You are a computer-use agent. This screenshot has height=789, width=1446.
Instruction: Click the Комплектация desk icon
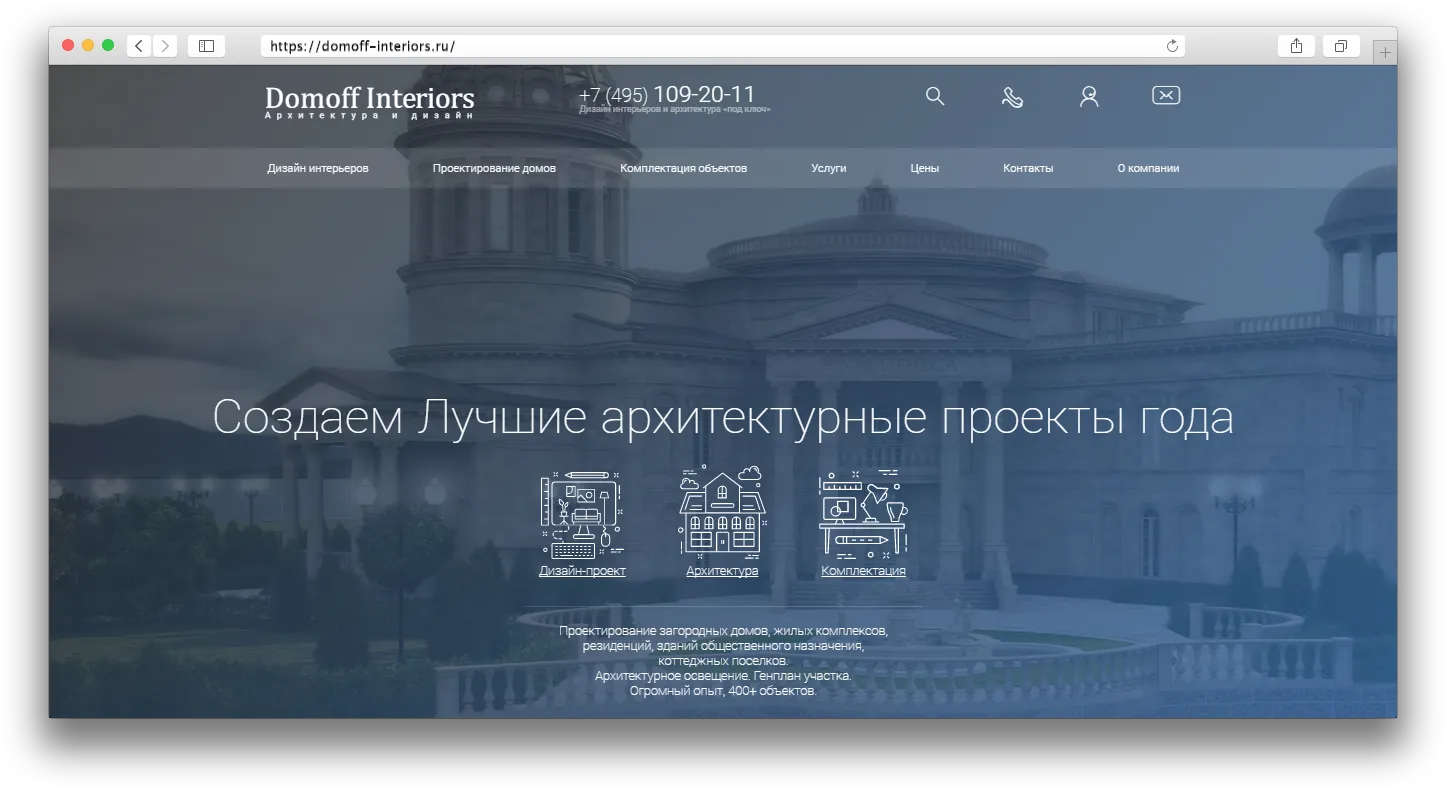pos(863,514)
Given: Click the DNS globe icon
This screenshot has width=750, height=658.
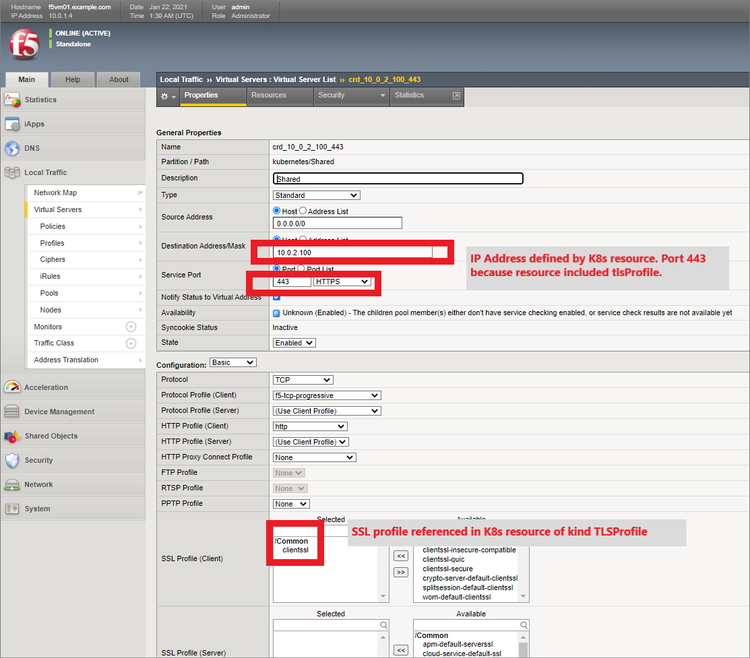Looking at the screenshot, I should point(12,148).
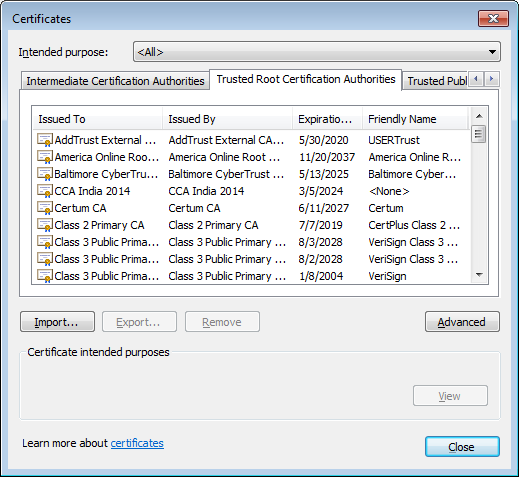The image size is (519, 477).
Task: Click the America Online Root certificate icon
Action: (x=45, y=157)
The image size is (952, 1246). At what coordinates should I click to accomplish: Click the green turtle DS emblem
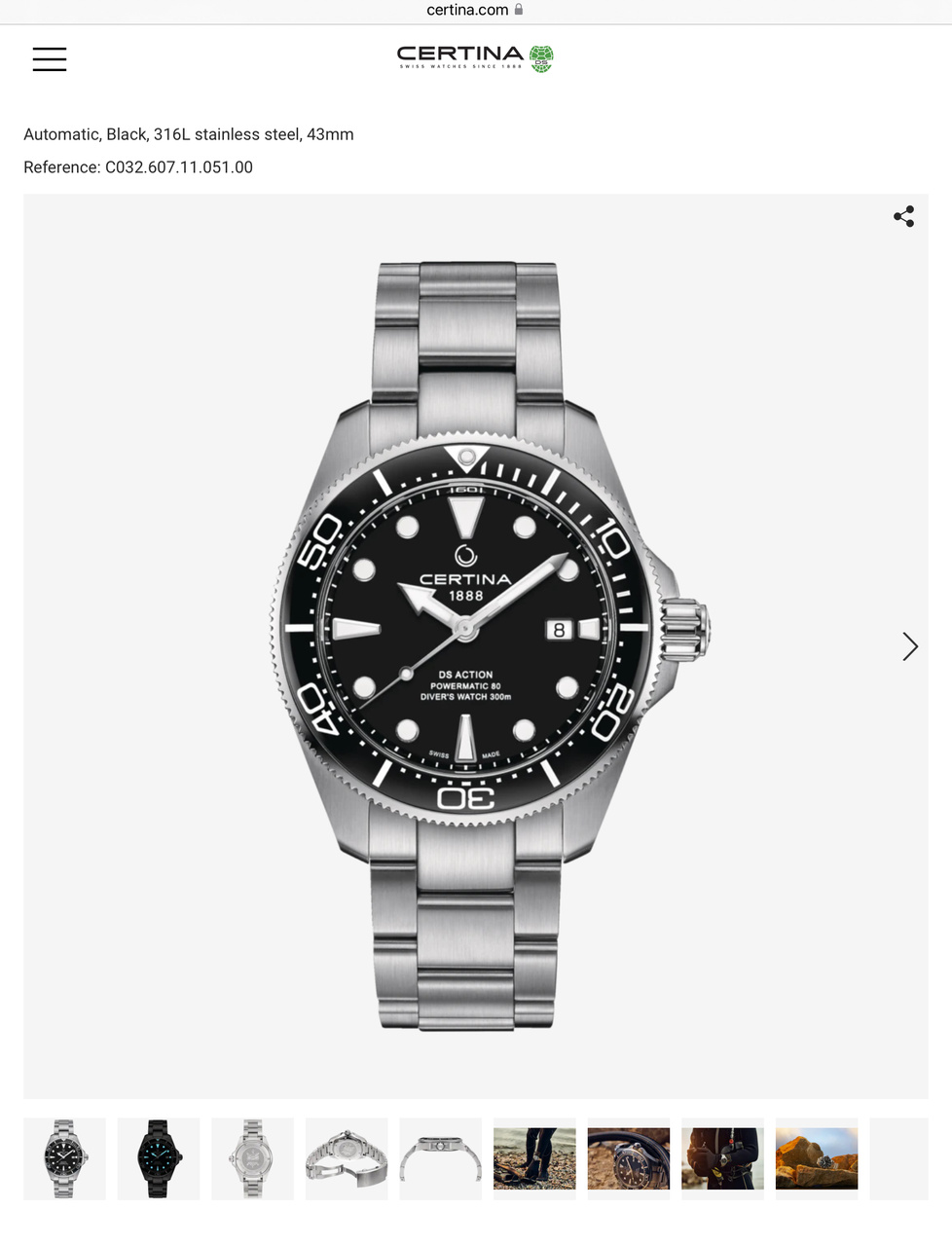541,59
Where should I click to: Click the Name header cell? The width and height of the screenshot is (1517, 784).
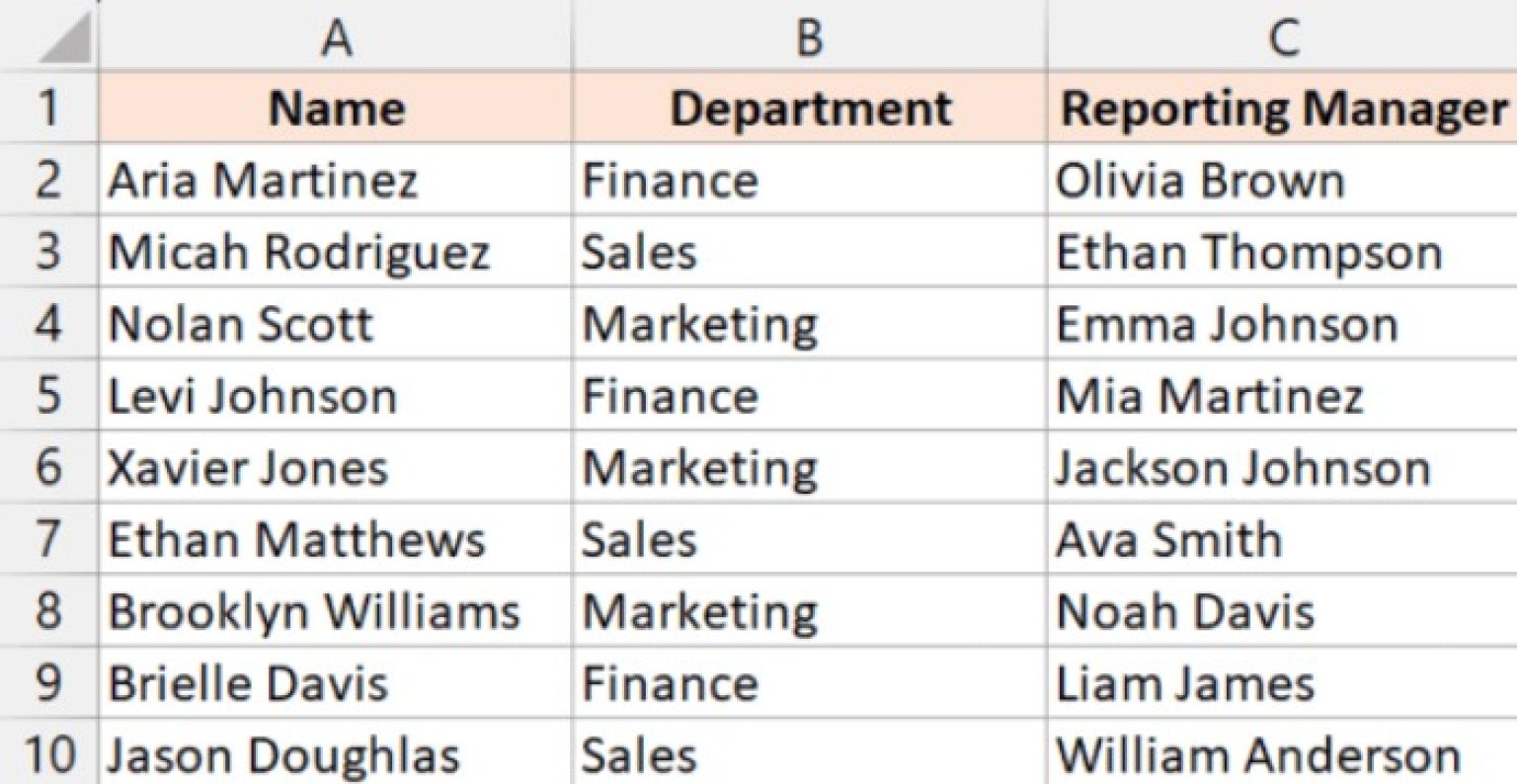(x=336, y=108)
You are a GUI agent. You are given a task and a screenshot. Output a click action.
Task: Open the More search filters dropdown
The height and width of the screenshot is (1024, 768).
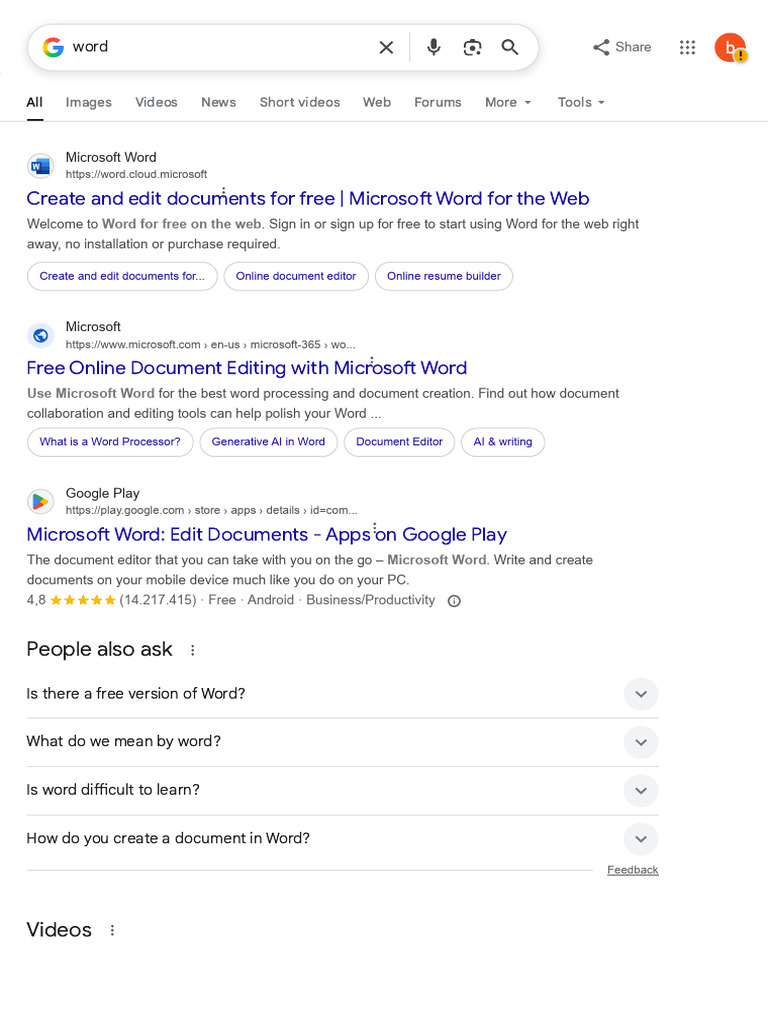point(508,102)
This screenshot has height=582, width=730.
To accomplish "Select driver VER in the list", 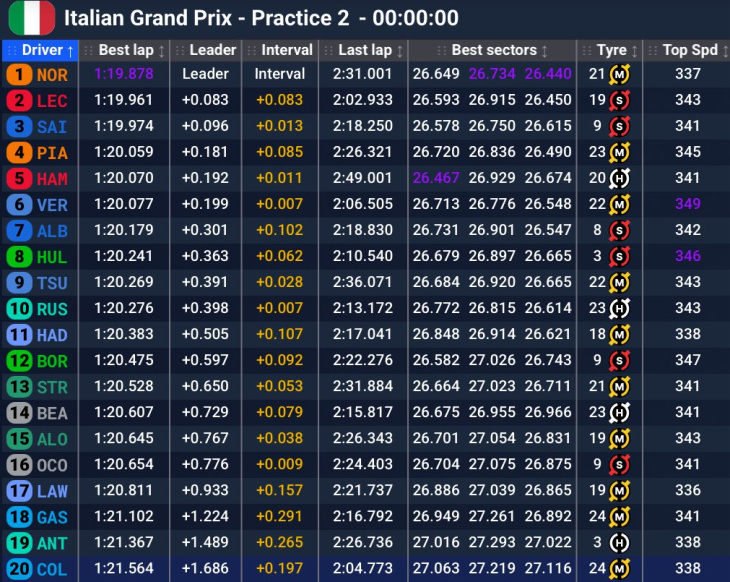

## ASSIGNMENT
In your copy of the entries above, leave out the pictures and keep every word exact.

## WRITTEN SOLUTION
You are a computer-use agent. This screenshot has height=789, width=1446.
Instruction: Click the Комплектация desk icon
pos(863,514)
Given: Click the DNS globe icon
This screenshot has width=750, height=658.
Looking at the screenshot, I should point(12,148).
The image size is (519, 477).
Task: Click the America Online Root certificate icon
Action: (x=45, y=157)
The image size is (952, 1246). At what coordinates should I click to accomplish: Click the green turtle DS emblem
541,59
Where should I click to: Click the Name header cell? The width and height of the screenshot is (1517, 784).
(x=336, y=108)
You are a GUI agent. You are given a task and a screenshot. Output a click action.
Task: Open the More search filters dropdown
The height and width of the screenshot is (1024, 768).
point(508,102)
This screenshot has height=582, width=730.
To accomplish "Select driver VER in the list", 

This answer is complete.